(Data for locating displayed items)
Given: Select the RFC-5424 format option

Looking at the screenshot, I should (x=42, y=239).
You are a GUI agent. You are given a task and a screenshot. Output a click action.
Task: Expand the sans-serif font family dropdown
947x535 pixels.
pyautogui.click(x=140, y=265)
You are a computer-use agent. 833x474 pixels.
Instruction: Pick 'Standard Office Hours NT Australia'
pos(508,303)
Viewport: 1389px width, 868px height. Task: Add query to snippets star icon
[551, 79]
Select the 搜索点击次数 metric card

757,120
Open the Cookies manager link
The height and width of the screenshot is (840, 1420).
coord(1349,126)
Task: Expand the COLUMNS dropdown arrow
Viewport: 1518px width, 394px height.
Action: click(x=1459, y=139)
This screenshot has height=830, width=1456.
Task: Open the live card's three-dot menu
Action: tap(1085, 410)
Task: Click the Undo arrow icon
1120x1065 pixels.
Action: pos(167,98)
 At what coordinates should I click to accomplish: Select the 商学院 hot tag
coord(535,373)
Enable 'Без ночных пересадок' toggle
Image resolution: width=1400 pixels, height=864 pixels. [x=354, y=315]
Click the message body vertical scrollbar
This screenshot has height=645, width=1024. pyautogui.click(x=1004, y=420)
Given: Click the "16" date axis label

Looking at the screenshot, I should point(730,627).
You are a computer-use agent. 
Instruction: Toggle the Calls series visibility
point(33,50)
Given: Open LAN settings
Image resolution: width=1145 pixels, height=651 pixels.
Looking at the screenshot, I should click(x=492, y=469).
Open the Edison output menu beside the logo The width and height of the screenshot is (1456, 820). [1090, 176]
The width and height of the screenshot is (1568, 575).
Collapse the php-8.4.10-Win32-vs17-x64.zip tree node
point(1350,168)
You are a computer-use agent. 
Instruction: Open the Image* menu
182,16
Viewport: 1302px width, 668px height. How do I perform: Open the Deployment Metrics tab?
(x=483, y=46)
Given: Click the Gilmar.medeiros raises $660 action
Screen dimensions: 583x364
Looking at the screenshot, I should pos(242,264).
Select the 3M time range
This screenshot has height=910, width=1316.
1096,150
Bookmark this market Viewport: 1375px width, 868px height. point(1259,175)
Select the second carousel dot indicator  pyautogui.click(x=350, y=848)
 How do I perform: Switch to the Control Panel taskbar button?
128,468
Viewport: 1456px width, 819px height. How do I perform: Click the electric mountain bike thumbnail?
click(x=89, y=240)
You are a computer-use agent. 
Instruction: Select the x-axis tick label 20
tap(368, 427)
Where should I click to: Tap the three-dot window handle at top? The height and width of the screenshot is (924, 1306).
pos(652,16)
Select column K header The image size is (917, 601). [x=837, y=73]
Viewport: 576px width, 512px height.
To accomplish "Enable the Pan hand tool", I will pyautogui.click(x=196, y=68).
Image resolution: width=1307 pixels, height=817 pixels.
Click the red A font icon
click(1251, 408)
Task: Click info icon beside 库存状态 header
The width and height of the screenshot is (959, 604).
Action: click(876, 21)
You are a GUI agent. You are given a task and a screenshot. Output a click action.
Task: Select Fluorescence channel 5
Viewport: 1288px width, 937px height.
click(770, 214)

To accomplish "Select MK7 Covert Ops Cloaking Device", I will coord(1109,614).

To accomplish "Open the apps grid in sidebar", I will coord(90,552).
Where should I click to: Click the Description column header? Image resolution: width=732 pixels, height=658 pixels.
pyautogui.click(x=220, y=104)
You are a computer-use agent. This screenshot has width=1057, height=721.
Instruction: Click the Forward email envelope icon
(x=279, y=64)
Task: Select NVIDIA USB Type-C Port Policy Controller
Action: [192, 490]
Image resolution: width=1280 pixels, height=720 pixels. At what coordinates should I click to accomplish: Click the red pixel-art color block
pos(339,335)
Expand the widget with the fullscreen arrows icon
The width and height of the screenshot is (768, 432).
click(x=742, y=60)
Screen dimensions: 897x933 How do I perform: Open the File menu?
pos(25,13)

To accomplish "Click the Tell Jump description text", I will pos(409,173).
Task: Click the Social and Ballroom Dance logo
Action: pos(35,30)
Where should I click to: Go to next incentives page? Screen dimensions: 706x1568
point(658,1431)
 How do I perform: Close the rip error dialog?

PROBLEM DETAILS. Copy all of the data above word for word, keeping every line unchanged and in its original order.

RESULT OF THE EXERCISE.
Given: Select the RFC-5424 format option

Looking at the screenshot, I should (x=42, y=239).
You are a GUI agent. You are given a task and a screenshot. Output a click action.
Task: Expand the sans-serif font family dropdown
947x535 pixels.
pyautogui.click(x=140, y=265)
You are a computer-use agent. 833x474 pixels.
Instruction: Pick 'Standard Office Hours NT Australia'
pos(508,303)
Viewport: 1389px width, 868px height. Task: Add query to snippets star icon
[551, 79]
Select the 搜索点击次数 metric card

757,120
Open the Cookies manager link
The height and width of the screenshot is (840, 1420).
coord(1349,126)
Task: Expand the COLUMNS dropdown arrow
Viewport: 1518px width, 394px height.
Action: click(x=1459, y=139)
This screenshot has height=830, width=1456.
Task: Open the live card's three-dot menu
Action: tap(1085, 410)
Task: Click the Undo arrow icon
1120x1065 pixels.
Action: pos(167,98)
 At what coordinates should I click to accomplish: Select the 商学院 hot tag
coord(535,373)
Enable 'Без ночных пересадок' toggle
Image resolution: width=1400 pixels, height=864 pixels. [x=354, y=315]
Click the message body vertical scrollbar
This screenshot has height=645, width=1024. pyautogui.click(x=1004, y=420)
Given: Click the "16" date axis label

Looking at the screenshot, I should point(730,627).
You are a computer-use agent. 
Instruction: Toggle the Calls series visibility
point(33,50)
Given: Open LAN settings
Image resolution: width=1145 pixels, height=651 pixels.
Looking at the screenshot, I should click(x=492, y=469).
Open the Edison output menu beside the logo The width and height of the screenshot is (1456, 820). [1090, 176]
The width and height of the screenshot is (1568, 575).
Collapse the php-8.4.10-Win32-vs17-x64.zip tree node
point(1350,168)
You are a computer-use agent. 
Instruction: Open the Image* menu
182,16
Viewport: 1302px width, 668px height. How do I perform: Open the Deployment Metrics tab?
(x=483, y=46)
Given: Click the Gilmar.medeiros raises $660 action
Screen dimensions: 583x364
Looking at the screenshot, I should pos(242,264).
Select the 3M time range
This screenshot has height=910, width=1316.
1096,150
Bookmark this market Viewport: 1375px width, 868px height. point(1259,175)
Select the second carousel dot indicator  pyautogui.click(x=350, y=848)
 How do I perform: Switch to the Control Panel taskbar button?
128,468
Viewport: 1456px width, 819px height. How do I perform: Click the electric mountain bike thumbnail?
click(x=89, y=240)
You are a computer-use agent. 
Instruction: Select the x-axis tick label 20
tap(368, 427)
Where should I click to: Tap the three-dot window handle at top? The height and width of the screenshot is (924, 1306).
pos(652,16)
Select column K header The image size is (917, 601). [x=837, y=73]
Viewport: 576px width, 512px height.
To accomplish "Enable the Pan hand tool", I will pyautogui.click(x=196, y=68).
Image resolution: width=1307 pixels, height=817 pixels.
Click the red A font icon
click(1251, 408)
Task: Click info icon beside 库存状态 header
The width and height of the screenshot is (959, 604).
Action: click(876, 21)
You are a GUI agent. You are given a task and a screenshot. Output a click action.
Task: Select Fluorescence channel 5
Viewport: 1288px width, 937px height.
click(770, 214)

To accomplish "Select MK7 Covert Ops Cloaking Device", I will coord(1109,614).

To accomplish "Open the apps grid in sidebar", I will coord(90,552).
Where should I click to: Click the Description column header? Image resolution: width=732 pixels, height=658 pixels.
pyautogui.click(x=220, y=104)
You are a computer-use agent. This screenshot has width=1057, height=721.
Instruction: Click the Forward email envelope icon
(x=279, y=64)
Task: Select NVIDIA USB Type-C Port Policy Controller
Action: [192, 490]
Image resolution: width=1280 pixels, height=720 pixels. At what coordinates should I click to accomplish: Click the red pixel-art color block
pos(339,335)
Expand the widget with the fullscreen arrows icon
The width and height of the screenshot is (768, 432).
click(x=742, y=60)
Screen dimensions: 897x933 How do I perform: Open the File menu?
pos(25,13)

To accomplish "Click the Tell Jump description text", I will pos(409,173).
Task: Click the Social and Ballroom Dance logo
Action: pos(35,30)
Where should I click to: Go to next incentives page? Screen dimensions: 706x1568
point(658,1431)
 How do I perform: Close the rip error dialog?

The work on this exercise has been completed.